Christus, de grote Profeet, die door het getuigenis van zijn leven en door de kracht van zijn woord het Koninkrijk van de Vader heeft verkondigd, zet zijn profetische zending voort tot aan de volle openbaring van zijn heerlijkheid en dit niet alleen door de hiërarchie, die in zijn naam en op zijn gezag lerend optreedt, maar ook door de leken, die Hij daarom maakt tot zijn getuigen en toerust met de geest van geloof en de gave van het woord Vgl. Hand. 2, 17-18 Vgl. Openb. 19, 10 , om zo de kracht van het Evangelie te doen uitstralen in het dagelijkse leven, het gezinsleven en het maatschappelijke leven. Zij tonen zich kinderen der belofte, als zij, sterk in het geloof en in de hoop, het rechte ogenblik goed besteden Vgl. Ef. 5, 16 Vgl. Kol. 4, 5 en standvastig uitzien naar de toekomstige heerlijkheid (Rom. 8, 25). Deze hoop mogen zij niet in hun binnenste verborgen houden, maar zij moeten haar, door een voortdurende omvorming en door hun strijd "tegen de wereldbeheersers van deze duisternis, tegen de boze geesten" (Ef. 6, 12), uitdragen ook in de structuren van het wereldlijk leven.
Gelijk de sacramenten van de nieuwe Wet, waardoor het leven en het apostolaat van de gelovigen wordt gevoed, de voorafbeelding zijn van een nieuwe hemel en een nieuwe aarde (Openb. 21, 1), zo zijn de leken de krachtige herauten van het geloof in hetgeen wij hopen Vgl. Hebr. 11, 1 , als zij de belijdenis van het geloof moedig weten te verenigen met een leven uit het geloof. Deze Evangelieprediking, de verkondiging van de boodschap van Christus door het getuigenis van het leven en door het woord, krijgt een karakteristieke noot en een bijzondere uitwerking, door het feit, dat deze prediking geschiedt in het alledaagse leven van de wereld.
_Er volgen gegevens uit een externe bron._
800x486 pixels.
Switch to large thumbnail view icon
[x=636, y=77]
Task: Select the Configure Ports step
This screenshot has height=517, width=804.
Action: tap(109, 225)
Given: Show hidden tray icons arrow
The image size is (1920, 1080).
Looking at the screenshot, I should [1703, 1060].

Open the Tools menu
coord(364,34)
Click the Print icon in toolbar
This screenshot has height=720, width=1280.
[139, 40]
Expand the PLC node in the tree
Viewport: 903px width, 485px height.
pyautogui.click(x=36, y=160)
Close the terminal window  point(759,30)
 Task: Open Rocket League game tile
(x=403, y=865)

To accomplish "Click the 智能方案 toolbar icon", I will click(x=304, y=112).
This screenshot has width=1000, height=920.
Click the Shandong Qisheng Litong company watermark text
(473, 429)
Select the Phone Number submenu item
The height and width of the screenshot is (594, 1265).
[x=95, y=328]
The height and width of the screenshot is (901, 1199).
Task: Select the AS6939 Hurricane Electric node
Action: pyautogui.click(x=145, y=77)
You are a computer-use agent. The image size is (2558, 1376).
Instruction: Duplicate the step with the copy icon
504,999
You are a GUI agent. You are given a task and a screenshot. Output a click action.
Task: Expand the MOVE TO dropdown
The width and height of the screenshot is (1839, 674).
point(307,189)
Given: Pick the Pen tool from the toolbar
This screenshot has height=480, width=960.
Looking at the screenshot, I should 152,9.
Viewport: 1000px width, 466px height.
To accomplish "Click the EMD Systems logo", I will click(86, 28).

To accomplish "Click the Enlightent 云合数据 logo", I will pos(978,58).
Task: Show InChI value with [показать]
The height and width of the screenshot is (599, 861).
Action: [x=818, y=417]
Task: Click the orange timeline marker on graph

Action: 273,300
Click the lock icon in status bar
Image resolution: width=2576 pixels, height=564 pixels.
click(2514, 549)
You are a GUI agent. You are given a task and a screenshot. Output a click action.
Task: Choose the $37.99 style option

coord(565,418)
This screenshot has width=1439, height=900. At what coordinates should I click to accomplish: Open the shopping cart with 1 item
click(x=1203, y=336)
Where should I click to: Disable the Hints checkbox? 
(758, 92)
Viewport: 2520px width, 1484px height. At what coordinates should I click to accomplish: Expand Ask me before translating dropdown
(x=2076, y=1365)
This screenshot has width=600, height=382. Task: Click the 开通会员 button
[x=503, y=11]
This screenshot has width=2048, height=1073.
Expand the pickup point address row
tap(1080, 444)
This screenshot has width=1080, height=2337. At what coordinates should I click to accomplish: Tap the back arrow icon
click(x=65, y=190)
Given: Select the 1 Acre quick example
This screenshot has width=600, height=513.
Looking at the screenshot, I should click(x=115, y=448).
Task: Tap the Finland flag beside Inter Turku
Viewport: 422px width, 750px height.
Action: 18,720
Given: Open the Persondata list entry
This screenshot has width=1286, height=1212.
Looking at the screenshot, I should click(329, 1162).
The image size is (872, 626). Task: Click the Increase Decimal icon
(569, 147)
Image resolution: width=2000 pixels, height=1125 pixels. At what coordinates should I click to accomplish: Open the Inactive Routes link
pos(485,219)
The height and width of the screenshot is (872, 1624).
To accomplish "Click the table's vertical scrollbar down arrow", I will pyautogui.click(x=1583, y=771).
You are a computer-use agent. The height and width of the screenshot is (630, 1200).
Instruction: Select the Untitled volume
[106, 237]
Bij deze taak is van grote waarde de levensstaat, die geheiligd wordt door een bijzonder sacrament, nl. de staat van het huwelijks- en gezinsleven. Daar vindt men een uitstekende oefenschool voor het lekenapostolaat, omdat daar de christelijke godsdienst heel het leven doordringt en het steeds meer veredelt. Daar hebben de echtgenoten de heel eigen roeping om voor elkaar en voor hun kinderen de getuigen te zijn van het geloof en van de liefde van Christus. Het christelijk gezin verkondigt luid de reeds aanwezige kracht van het Koninkrijk Gods en tevens de hoop op het gelukzalig leven. Zo is het door zijn voorbeeld en getuigenis een veroordeling van de zondige wereld en vormt het een licht voor hen, die de waarheid zoeken.
Daarom kunnen en moeten de leken, ook wanneer zij in beslag genomen worden door aardse zorgen, een waardevolle activiteit ontplooien voor de verkondiging van het Evangelie in de wereld. Sommigen van hen vervangen naar best vermogen de priesters, waar dezen ontbreken of vanwege een vervolgingsregime niet kunnen werken, in bepaalde godsdienstige functies. Velen van hen wijden al hun krachten aan het apostolaat. Maar allen zonder uitzondering moeten meewerken aan de uitbreiding en de groei van Christus' Koninkrijk in de wereld. Daarom moeten de leken zich ijverig toeleggen op een diepere kennis van de geopenbaarde waarheid en God vurig bidden om de gave van wijsheid.